Commentary on Political Economy

Sunday, 27 December 2020


Why Germany Should Love a World Dominated by America

  • Von Aaron Kliegman
  • -Aktualisiert am 
Besser zusammen: Kanzlerin Merkel und Präsident Trump

Besser zusammen: Kanzlerin Merkel und Präsident Trump Bild: AFP

Germany is able to excel despite a spineless foreign policy and military posture. It is even more powerful than Russia today. Like it or not, American power makes this possible.

4 Min.

Which country is more powerful: Russia or Germany? At first glance, the question seems random. What is the point of asking? As it turns out, the answer reveals why an American-dominated world order is so important to preserve.

This year, in the Russian equivalent of the State of the Union address, President Vladimir Putin spent several paragraphs touting Russia's military might, including its nuclear capabilities. „But can they count?“ Putin asked, apparently referring to foreign leaders. „Probably they can. So let them calculate the range and speed of our future arms systems. This is all we are asking: just do the maths first and take decisions that create additional serious threats to our country afterwards.“ Putin tends to exaggerate, but Russia does have the world's largest arsenal of nuclear weapons and one of its most advanced militaries.

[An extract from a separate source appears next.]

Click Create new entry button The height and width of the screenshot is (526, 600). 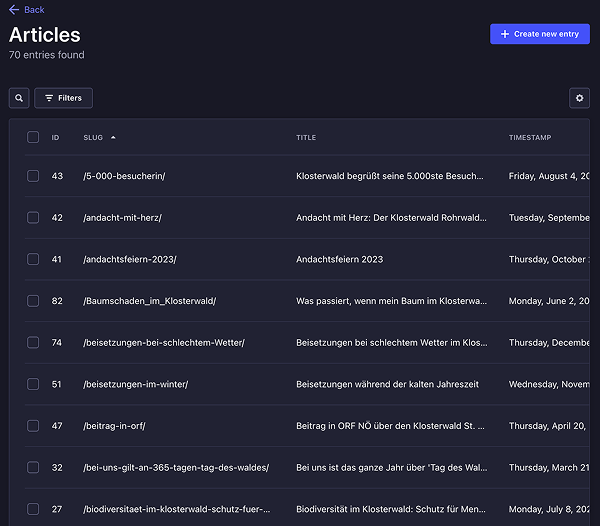click(540, 34)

But Russia does not have much else. The Russian economy is stumbling along, with stagnation as the new normal. The economy is growing, but slowly, and following a three-year recession driven by low oil prices and devastating American and European sanctions. And what little growth there is will likely not last. „We are moving slowly towards a demographic pitfall; we have almost zero non-state investment“, Andrey Movchan, an economist at the Carnegie Moscow Centre, said in Feburary. „All developments favor GDP contraction rather than growth.“ And that only scratches at the surface of Russia's systemic internal problems.

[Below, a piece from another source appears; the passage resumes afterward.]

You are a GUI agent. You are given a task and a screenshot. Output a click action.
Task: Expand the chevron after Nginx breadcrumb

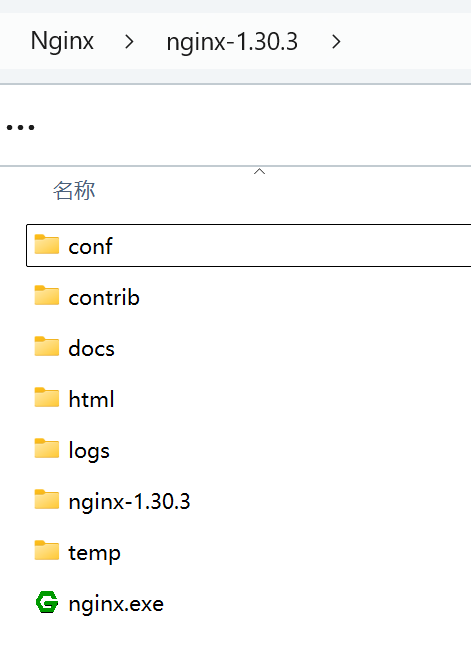[x=129, y=42]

Germany, meanwhile, is falling short even of its modest goals for defense spending, and the consequences are serious. The German Defense Ministry found last year that only about one-third of its military assets are operational. The vast majority of weapons systems are unavailable for training exercises or deployment. To give one example, no submarines and none of the air force's 14 large transport planes were available for deployment at the end of 2017 due to repairs, according to a parliamentary report. Moreover, the RAND corporation found in a report from 2017 that the German army would need a month to mobilize a full armored brigade, and only by stripping equipment from other units, therefore making it difficult for the Germans to field a larger force or engage in „other operations until equipment shortages are addressed.“ Simply put, Germany is unable to defend itself, or anyone else for that matter.

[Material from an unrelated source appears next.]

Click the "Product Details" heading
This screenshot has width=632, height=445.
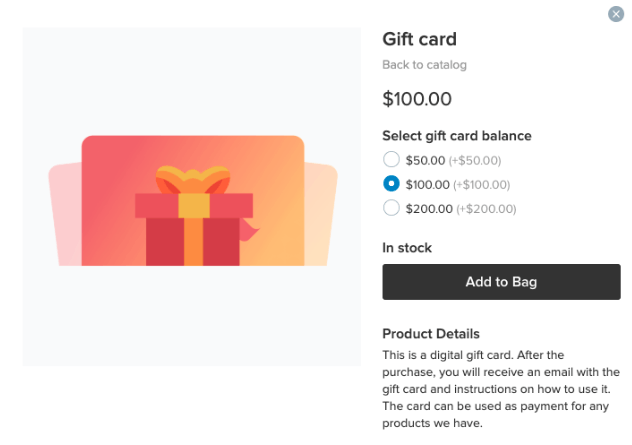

Yet Germany has the largest economy in Europe, and the fourth largest in the world. Yes, Germany saw slow growth at the end of 2018, and the group that advises the German government on economic policy has slashed its growth forecast for this year to 0.8 percent. But Germans still enjoy a far more healthy economy than Russians, and a healthier society in general. And, according to a new survey by the Pew Research Center, Europeans say Germany is playing an increasingly important role in global affairs. In fact, it has become popular among Western elites on the political left to say that German Chancellor Angela Merkel is the new „leader of the free world“ – a ridiculous notion to be sure, but telling nonetheless.

In sum, Russia relies on coercion to exert its influence, Germany on soft power. So which country is more powerful?

Historically, the answer would be Russia. Russia has many weaknesses, but in previous times, when conventional wars between states were more common and accepted, Moscow could use its military might more liberally. The principle of „might makes right“ applied to international relations. If a larger country with more military force wanted something, it could just take it and change the geopolitical status quo. Russia could bully and seize control of its smaller neighboring states and exploit them for economic gain, using their resources as Moscow saw fit. Russia's borders, or at least its sphere of influence, would creep further into Europe, lessening the distance to Germany, which would be like a helpless child trying to defend itself from the Russian bear.